Le Saker
La partialité des médias américains
crée
une fausse image de la Russie
Moon of Alabama
Mercredi 25 décembre 2019 Par
Moon of Alabama – Le 23 décembre
2019
Le dernier
article du New York Times s’en
prenant à Poutine est
titré : « C’est le monde de
Poutine. Nous ne faisons qu’y vivre. »
Son économie
crachote et ses jeunes sont frustrés,
mais avec l'Amérique et l'Europe en
plein tumulte, la Russie et son leader
depuis deux décennies ont le vent en
poupe.
Déjà, dans la
première phrase, l’article contient deux
mensonges :
Son économie, déjà
plus petite que celle de l’Italie, est
peut-être en train de crachoter mais,
deux décennies après qu’un ancien espion
du K.G.B., pratiquement inconnu, a pris
le pouvoir au Kremlin, le 31 décembre
1999, la Russie et son président,
Vladimir V. Poutine, viennent de
connaître ce qui pourrait être leur
meilleure année.
Le NYT peut
affirmer que le PIB de la Russie est
inférieur à celui de l’Italie parce
qu’il n’a examiné que le produit
intérieur brut (PIB) nominal de ces
pays. Mais le PIB nominal, tout comme
les salaires nominaux, ne sont pas des
comparaisons significatives. La question
est de savoir ce que chaque unité de PIB
permet d’acheter.
════════════════════
Consigne écrite 1 - Relevez toutes les dates complètes (jour, mois et année) que donne le texte sur les médias américains et la Russie.
Consigne écrite 2 - Prolongez le texte sur les médias américains et la Russie, en repartant après sa dernière phrase sur ce que chaque unité de PIB permet d'acheter.
════════════════════
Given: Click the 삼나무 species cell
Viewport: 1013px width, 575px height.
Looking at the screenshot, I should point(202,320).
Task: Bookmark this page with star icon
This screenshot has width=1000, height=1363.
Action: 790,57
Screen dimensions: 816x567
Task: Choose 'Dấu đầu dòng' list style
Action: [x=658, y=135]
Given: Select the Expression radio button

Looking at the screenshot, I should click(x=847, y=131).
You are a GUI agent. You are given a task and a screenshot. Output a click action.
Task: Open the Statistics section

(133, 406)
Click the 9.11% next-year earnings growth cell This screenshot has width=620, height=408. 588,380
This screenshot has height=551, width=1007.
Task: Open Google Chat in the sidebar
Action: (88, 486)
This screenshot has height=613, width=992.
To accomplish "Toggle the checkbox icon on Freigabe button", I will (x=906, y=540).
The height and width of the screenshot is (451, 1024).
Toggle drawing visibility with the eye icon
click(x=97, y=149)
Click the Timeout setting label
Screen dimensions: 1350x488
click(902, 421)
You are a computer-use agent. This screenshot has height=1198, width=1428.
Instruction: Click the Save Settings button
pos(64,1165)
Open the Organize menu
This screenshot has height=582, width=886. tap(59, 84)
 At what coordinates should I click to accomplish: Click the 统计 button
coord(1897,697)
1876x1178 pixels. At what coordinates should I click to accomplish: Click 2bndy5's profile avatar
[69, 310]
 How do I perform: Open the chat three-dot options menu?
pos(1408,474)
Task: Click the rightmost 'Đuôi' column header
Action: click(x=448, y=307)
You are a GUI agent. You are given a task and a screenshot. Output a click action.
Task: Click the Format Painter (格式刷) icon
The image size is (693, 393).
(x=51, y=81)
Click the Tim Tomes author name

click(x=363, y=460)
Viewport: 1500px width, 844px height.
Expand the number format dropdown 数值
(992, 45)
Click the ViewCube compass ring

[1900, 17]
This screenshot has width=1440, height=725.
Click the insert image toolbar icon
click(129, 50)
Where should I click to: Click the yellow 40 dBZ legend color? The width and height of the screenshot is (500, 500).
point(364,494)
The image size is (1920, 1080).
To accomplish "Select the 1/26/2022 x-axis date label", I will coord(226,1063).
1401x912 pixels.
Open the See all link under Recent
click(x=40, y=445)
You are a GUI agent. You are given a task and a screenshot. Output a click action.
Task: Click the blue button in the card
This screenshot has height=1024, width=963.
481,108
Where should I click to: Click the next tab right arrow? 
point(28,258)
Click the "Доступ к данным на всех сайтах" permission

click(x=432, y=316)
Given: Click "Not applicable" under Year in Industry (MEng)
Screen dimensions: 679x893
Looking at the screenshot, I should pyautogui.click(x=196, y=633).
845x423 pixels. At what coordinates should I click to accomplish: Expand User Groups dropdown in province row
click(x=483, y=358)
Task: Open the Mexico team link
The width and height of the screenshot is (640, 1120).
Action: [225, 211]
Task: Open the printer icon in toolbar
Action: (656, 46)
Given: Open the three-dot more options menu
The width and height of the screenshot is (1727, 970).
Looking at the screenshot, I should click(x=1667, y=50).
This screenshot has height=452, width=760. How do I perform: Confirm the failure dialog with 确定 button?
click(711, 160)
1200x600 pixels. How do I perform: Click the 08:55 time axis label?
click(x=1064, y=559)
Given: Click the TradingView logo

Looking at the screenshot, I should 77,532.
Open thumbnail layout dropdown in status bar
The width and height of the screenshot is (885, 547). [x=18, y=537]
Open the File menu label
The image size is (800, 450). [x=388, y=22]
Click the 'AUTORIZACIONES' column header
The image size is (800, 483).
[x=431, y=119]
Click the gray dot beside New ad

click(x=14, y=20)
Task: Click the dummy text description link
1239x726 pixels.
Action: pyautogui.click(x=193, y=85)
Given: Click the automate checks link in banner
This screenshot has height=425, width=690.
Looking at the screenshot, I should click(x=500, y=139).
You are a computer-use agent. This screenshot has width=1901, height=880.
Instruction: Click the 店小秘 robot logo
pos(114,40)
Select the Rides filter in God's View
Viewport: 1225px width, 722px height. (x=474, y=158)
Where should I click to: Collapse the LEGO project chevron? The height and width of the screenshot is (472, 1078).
════════════════════
Corrigé 1 -
- mercredi 25 décembre 2019
- 23 décembre 2019
- 31 décembre 1999

Corrigé 2 -
Andrei Martyanov a
récemment
examiné deux maisons tout à fait
comparables, l’une près de Moscou et
l’autre près de Washington DC. La maison
russe coûte environ $93 000, tandis que
la maison américaine est en vente à
$440 000 :
Alors, calculons le
PIB généré par la construction de ces
deux maisons en Russie et aux
États-Unis. Et bien comme vous l'avez
peut-être déjà deviné, les États-Unis
ont créé 4,5 fois plus de PIB que la
Russie en construisant une maison
comparable dans un endroit qui, soyons
francs, n'est pas exactement Moscou.
Imaginez-vous que la Russie construit
toutes sortes de biens immobiliers, des
appartements aux maisons, comme s'il n'y
avait pas de lendemain. ...Voici comment
fonctionne le PIB en PPA (Parité du
Pouvoir d'Achat), ou plutôt, comment il
embrouille la plupart des penseurs
occidentaux qui ne comprennent pas que
la plupart de ce qu'ils savent du monde
extérieur est un bobard ou une
caricature. Comme le fait que la classe
moyenne réelle de la Chine, qui a des
revenus comparables à ceux de la moyenne
des États-Unis, est plus importante que
l'ensemble de la population des
États-Unis. Voila un bon indicateur. ...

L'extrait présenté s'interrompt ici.